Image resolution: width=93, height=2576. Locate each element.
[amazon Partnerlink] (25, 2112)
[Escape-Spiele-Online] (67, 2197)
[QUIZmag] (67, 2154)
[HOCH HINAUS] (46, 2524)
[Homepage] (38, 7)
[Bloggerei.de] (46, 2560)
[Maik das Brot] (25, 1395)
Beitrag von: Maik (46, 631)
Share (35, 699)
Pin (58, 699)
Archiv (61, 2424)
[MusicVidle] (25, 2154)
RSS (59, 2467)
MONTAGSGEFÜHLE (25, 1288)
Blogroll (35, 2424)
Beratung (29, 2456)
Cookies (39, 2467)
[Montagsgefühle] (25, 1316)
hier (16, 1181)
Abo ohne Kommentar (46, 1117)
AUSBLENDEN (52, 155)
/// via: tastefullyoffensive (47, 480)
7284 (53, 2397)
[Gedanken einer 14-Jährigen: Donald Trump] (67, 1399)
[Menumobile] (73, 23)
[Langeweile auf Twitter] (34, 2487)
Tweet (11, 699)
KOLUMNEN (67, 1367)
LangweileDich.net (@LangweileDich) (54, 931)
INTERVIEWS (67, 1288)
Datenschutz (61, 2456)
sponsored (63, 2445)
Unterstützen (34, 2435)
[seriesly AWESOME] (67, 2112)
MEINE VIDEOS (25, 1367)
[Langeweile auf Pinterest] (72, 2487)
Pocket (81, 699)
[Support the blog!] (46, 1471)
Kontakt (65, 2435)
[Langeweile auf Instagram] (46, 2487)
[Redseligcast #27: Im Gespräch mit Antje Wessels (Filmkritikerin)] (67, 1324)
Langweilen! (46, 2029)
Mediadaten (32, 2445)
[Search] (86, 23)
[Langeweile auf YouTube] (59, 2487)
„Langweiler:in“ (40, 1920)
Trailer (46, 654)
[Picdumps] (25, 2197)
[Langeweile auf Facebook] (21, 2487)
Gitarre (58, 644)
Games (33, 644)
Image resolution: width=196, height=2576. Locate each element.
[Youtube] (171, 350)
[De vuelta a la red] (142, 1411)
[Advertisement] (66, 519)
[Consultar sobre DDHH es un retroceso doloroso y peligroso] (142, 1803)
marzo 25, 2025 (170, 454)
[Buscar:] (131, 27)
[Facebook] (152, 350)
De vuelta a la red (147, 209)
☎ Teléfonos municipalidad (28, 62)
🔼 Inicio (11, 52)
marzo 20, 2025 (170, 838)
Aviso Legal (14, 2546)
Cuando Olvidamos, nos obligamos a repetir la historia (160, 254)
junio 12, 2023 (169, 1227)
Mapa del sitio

------------

» **Brief**
Could you repeat exactly the lines above from the line with "7284 (53, 2397)" up to and including the line with "MEINE VIDEOS (25, 1367)", and only those?

» **Result for this task**
7284 (53, 2397)
[Gedanken einer 14-Jährigen: Donald Trump] (67, 1399)
[Menumobile] (73, 23)
[Langeweile auf Twitter] (34, 2487)
Tweet (11, 699)
KOLUMNEN (67, 1367)
LangweileDich.net (@LangweileDich) (54, 931)
INTERVIEWS (67, 1288)
Datenschutz (61, 2456)
sponsored (63, 2445)
Unterstützen (34, 2435)
[seriesly AWESOME] (67, 2112)
MEINE VIDEOS (25, 1367)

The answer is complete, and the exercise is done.